The other area that has been unofficially canvassed by the Federal Government is taking the family home into consideration when determining a person’s worth. For now this suggestion has been shelved. The goal post then shifted to the likelihood of changing the assets test. The proposition is that anyone who has $1.1 million, now entitled to a part aged pension, would not receive any government support unless their assets are reduced to around $800,000. As you can see from the information provided earlier $800,000 will not provide a “comfortable” retirement lifestyle. Also, if there are unfavourable economic conditions the capital can quickly become eroded.
The point in question here is that the area of superannuation, managed by the Federal Government, is like the pendulum on a clock, forever changing back and forth. It creates a very unstable decision-making environment for everyone, but particularly those close to and within the retirement phase of their life. In my view the change required is to rectify the systemic instability created by political decision-making within the superannuation sector. What then can be done to create stability and strengthen this area?
Jeff Kennett (former Liberal Premier of Victoria and Chairman of Beyond Blue) has a very worthwhile contribution on the topic. Kennett’s view is that the Federal Government should set up an independent statutory body with powers to make decisions covering the issues surrounding superannuation. This would take the decision-making out of the hands of politicians. Kennett, given his background in politics, understands the political landscape and the insecurity created for consumers and the sector when decision-making is solely in the hands of politicians.

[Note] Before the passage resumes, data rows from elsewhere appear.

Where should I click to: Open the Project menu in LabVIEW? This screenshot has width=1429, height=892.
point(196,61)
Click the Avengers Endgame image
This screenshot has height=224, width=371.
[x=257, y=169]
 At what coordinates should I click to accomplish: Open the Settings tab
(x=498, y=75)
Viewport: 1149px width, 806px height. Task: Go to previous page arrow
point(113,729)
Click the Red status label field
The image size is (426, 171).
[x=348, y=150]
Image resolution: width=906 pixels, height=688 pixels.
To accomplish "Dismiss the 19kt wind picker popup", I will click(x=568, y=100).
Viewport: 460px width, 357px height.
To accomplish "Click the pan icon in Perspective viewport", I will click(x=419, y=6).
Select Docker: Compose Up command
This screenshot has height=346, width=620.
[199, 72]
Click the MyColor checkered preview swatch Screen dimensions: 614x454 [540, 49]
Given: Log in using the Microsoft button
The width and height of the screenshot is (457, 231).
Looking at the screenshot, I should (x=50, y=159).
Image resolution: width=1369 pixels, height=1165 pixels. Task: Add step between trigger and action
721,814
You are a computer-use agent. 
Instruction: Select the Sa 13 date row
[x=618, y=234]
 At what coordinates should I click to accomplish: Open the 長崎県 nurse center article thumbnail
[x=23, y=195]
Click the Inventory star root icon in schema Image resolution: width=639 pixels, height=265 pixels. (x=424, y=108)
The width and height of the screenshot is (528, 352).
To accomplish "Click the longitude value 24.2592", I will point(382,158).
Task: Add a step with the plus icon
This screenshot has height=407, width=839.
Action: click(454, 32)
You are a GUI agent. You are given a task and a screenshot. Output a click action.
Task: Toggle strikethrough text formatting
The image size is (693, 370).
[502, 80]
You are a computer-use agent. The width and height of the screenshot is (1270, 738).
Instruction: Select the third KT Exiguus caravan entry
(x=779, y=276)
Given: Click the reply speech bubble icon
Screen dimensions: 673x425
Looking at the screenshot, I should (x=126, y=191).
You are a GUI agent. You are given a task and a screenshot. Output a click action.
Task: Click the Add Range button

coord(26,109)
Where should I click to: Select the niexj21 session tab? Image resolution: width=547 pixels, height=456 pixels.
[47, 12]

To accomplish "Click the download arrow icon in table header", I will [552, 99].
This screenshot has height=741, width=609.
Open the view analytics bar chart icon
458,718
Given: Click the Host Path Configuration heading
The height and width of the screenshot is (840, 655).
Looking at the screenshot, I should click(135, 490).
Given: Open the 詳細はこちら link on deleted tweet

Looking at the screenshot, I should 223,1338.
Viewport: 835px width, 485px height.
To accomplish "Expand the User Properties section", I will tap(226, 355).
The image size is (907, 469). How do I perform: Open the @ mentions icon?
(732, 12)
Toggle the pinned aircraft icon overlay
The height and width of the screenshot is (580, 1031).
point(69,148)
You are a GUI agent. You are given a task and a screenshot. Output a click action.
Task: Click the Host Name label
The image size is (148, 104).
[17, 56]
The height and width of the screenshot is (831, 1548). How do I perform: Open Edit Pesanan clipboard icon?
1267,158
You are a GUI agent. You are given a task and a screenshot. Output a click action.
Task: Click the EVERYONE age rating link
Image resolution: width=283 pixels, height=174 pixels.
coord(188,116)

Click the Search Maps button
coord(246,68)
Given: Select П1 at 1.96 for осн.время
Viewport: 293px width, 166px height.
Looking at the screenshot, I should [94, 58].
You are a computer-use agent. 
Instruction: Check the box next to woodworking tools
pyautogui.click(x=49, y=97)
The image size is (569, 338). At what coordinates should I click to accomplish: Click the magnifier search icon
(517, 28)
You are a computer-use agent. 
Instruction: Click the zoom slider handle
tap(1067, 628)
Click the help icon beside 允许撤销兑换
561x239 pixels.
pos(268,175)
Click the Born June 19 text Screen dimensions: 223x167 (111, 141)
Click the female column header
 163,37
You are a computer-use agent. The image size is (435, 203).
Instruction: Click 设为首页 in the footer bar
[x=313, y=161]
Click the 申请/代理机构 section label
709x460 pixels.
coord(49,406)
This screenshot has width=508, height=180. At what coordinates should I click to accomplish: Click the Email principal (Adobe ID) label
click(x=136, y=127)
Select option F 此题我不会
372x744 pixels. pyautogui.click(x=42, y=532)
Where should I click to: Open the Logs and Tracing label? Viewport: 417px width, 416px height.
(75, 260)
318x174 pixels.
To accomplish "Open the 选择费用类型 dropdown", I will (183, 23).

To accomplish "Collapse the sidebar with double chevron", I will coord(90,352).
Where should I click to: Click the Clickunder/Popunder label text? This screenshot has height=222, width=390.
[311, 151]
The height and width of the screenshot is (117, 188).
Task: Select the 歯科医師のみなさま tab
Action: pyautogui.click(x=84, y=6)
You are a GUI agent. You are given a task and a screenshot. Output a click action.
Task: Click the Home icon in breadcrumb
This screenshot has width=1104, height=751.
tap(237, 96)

I hope that his suggestions are given some traction by the Federal Government. That does not mean that the government cannot contribute to making the system better, it just means that they don’t hold all the power. The power of the independent statutory body can then be shared though consultative mechanisms with the government, peak bodies, lobby groups, consumers and the superannuation sector. As Kennett stated “sadly, the political process in this country over recent times has proved itself to be unable to decide on the three competing interest of individual need and fairness, personal responsibility and the national interest”.
By writing this post I am not claiming I am an expert when it comes to financial matters in retirement. But what I do know is that my money matters and your money matters and it will make a difference if you become, like me, a “super snoop”. I totally support Kennett’s proposal for an independent statutory body to manage superannuation. Let me know what you think.
Thought for the day: It’s good to have money and the things that money can buy, but it’s good, too, to check up once in a while and make sure that you haven’t lost the things that money can’t buy (George Lorimer).